Drop every picture and copy exactly the lines from the one with "857x586 pixels. At" through the last line of the listing below.

*** Opening of Records shown ***

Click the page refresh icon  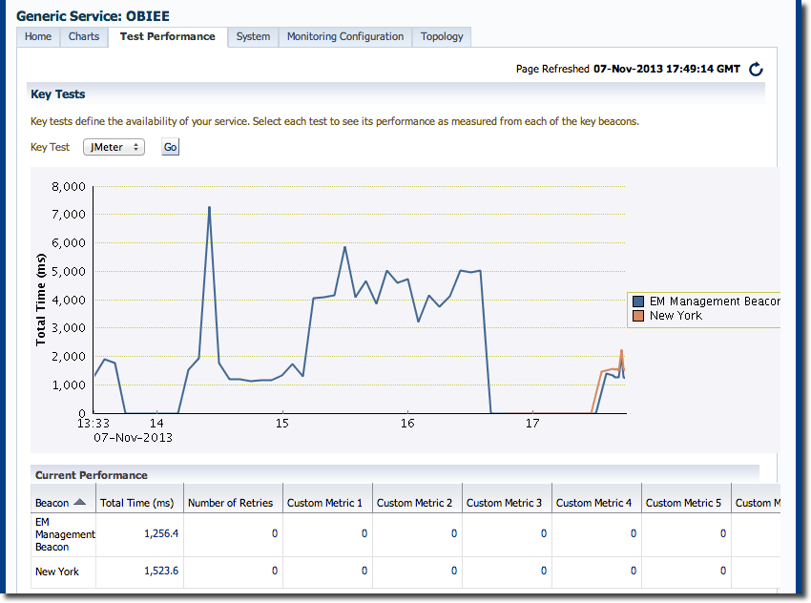(x=756, y=69)
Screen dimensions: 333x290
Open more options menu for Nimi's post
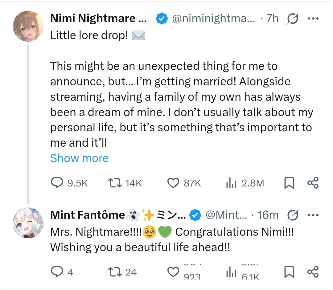[313, 19]
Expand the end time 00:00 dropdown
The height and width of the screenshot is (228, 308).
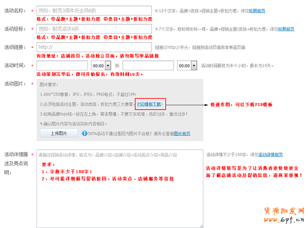(x=187, y=66)
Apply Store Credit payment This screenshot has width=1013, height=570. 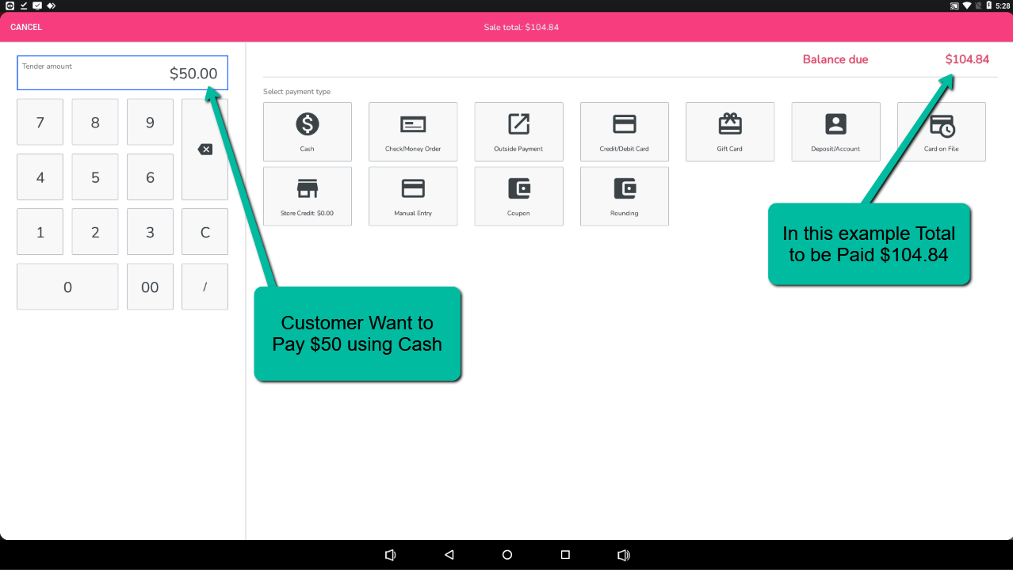point(307,196)
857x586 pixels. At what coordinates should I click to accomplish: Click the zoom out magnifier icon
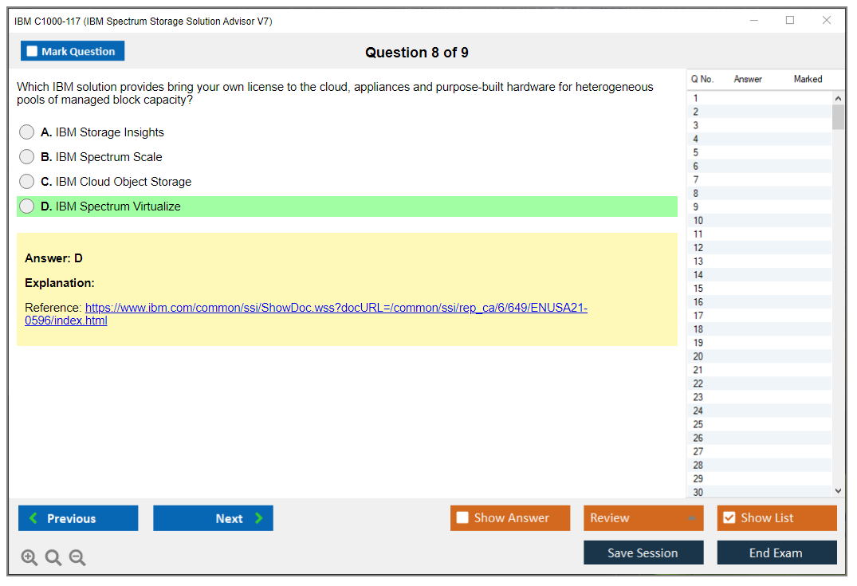click(x=77, y=558)
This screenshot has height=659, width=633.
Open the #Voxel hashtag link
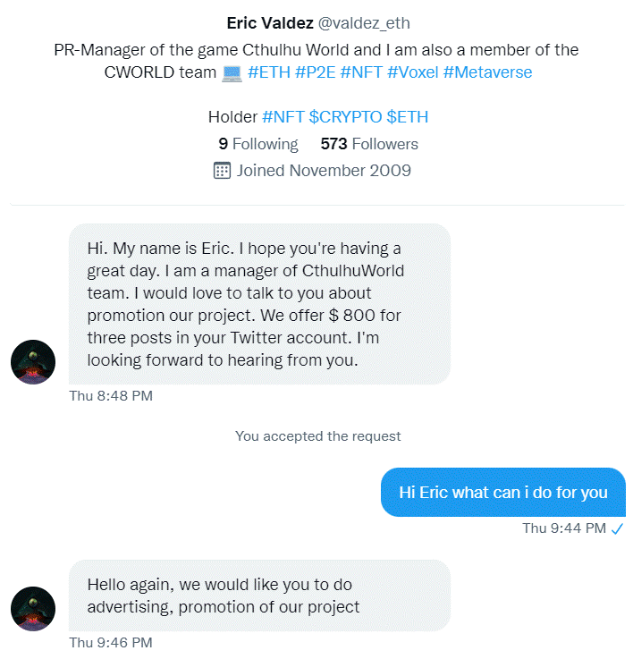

*** Close of Records shown ***

### Answer section
857x586 pixels. At what coordinates should I click to accomplish: Click the zoom out magnifier icon
click(x=77, y=558)
This screenshot has height=659, width=633.
Open the #Voxel hashtag link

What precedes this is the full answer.